Until recently, my wanderlust has been a curse, because for the past 13 years, I've been either:
  1. gainfully employed (and could therefore skip town for only 14 days each year) or
  2. freshly married (when skipping town seemed inappropriate; better to set up house and gaze adoringly at hubby, or new oriental carpet, or the 27 glass vases received at wedding) or, since 2004,
  3. the mother of one, then 18 months later two, baby girls

Traveling with Kids: Isn't That Just for Crazy People?
Mamahood and wanderlust are not the best partners - at least not if you long for the trip you would have taken with your college roommate: all Cheetos and beers and cigarettes and bare legs out the window and secretly staring at yourself in the sideview mirror and admiring how you look in your tan and your highlights and your new Oakleys.

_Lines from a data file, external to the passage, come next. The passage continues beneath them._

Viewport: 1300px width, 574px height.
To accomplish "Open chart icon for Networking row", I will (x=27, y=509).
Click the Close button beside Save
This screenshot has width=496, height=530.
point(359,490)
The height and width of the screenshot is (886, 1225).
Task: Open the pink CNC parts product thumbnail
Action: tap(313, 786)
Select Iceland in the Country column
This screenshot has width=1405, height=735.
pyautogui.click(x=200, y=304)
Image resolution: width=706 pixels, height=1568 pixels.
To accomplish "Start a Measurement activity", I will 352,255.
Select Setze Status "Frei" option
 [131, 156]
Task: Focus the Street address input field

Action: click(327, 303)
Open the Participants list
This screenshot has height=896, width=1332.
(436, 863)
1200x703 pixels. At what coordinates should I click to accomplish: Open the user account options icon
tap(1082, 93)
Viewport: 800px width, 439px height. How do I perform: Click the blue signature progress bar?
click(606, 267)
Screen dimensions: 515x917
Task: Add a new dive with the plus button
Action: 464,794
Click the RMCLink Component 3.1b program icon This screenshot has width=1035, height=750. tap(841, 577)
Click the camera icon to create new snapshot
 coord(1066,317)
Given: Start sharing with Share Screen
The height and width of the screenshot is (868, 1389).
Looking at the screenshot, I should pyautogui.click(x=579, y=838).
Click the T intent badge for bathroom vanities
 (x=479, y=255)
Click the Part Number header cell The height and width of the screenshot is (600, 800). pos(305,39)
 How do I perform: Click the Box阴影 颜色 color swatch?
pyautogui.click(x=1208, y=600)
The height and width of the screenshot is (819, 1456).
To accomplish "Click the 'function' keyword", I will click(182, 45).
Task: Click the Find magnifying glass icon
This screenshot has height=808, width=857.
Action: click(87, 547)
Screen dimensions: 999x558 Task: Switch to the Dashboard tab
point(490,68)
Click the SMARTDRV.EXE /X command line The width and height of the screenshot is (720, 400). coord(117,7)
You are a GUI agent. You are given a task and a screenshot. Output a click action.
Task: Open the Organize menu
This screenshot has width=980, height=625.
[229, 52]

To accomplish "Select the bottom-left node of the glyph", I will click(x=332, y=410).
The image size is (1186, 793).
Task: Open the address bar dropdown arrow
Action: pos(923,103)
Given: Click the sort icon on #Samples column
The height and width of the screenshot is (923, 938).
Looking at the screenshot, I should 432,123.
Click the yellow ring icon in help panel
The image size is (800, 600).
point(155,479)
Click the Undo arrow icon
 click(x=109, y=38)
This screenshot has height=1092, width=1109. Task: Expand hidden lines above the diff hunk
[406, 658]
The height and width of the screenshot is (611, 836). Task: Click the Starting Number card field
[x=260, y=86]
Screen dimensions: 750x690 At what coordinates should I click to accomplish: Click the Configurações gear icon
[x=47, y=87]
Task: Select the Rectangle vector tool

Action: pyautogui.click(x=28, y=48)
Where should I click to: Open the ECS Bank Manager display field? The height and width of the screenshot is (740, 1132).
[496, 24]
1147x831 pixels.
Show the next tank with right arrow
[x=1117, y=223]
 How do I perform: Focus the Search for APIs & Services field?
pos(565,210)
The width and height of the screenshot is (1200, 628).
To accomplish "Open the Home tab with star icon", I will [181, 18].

On the other hand, if you prepare well and have the right mind-set, the call of your children and that of the open road need not be mutually exclusive. For one thing, many mamas opt, at least for a while, to take some time away from work (the biggest road-trip killer there is). If you don't work outside the home, either because you're a SAHM, or a self-employed mama, even better - you can take off generally whenever you want!

But even if you work regularly - in fact especially if you work and you don't see your kids as much during the week - a road trip with kids can be the most incredible experience. Or a plane trip, or a train trip. Even a weekend at someone else's house when they're out of town, and you're in a slightly new environment with the beings you love the most - can satisfy that need that mamas struggle with: that need to be out in the world, doing something other than making PB&Js, other than nursing or burping or bathing or diapering or shopping or cleaning or soothing or wiping - just something other. Because even if you're doing the same old stuff, somehow, doing it somewhere else seems different, seems more voluntary, more like adventure and less like drudge.

I've spent a lot of time thinking about and doing travel, both as a singleton and as a mama, and I believe in its powers. But you have to do it right in order for it not to be a complete stress-mess for you and/or your children, and that takes trial and error. In upcoming entries, I'll cover what I've learned from my own adventures and those of other smart, fun and sometimes wild mamas. We'll talk about:

Air Travel with Kids - how to survive , what to pack, what to wear, how to take care of them.
Road Trips - how far and how long is reasonable, how to do it without a DVD player, ideas for short or long trips.
Weekends away - how to get that wanderin' feeling when you have kids and only a couple of days

.
..and more. If you have ideas, questions, or comments, please join the conversation. My hope is that anyone reading this, who has had that feeling in her guts, will find the inspiration and support to go for it, and to take her kids along for the ride.

--Sarah, December 2007

Friday, March 23, 2007

Beyond Mamadom: Thriving as a Woman

This blog is dedicated to every Mama who has ever wondered where the person she was before Mama-hood went. For Mamas who love their babies more than anything in the world, but would love to strap on their dancing shoes every once in a while. Or their writing shoes, or their hanging-out-with-buddies-and-without-kids shoes, or their husband-loving-me-and-I-don't-mean-as-a-Mom shoes.

I can't say we all have those moments, but I suspect we all do. This blog is about the adventure of motherhood and about having adventures while being a mother, with kids and without. In other words, it's about living, truly living - whatever that means to you - through your time of Mama-hood. For me, now that Littlest is 16 months and Biggest is almost three, it means re-igniting my writing career, trying to blow-dry my hair at least a few times a week, working on loving my body now and as I want it to be 15 pounds from now, and just generally jumping back into the world a little more, and with a little more verve.

As I go through this journey, I know others are on similar paths, and I hope you will add your comments, thoughts, tips, and experiences. By sharing ideas, inspiration, information, conversation, events and stories about being a truly awake, happening, active and self-loving Mama, I hope this blog will help all us Mamas feel alive!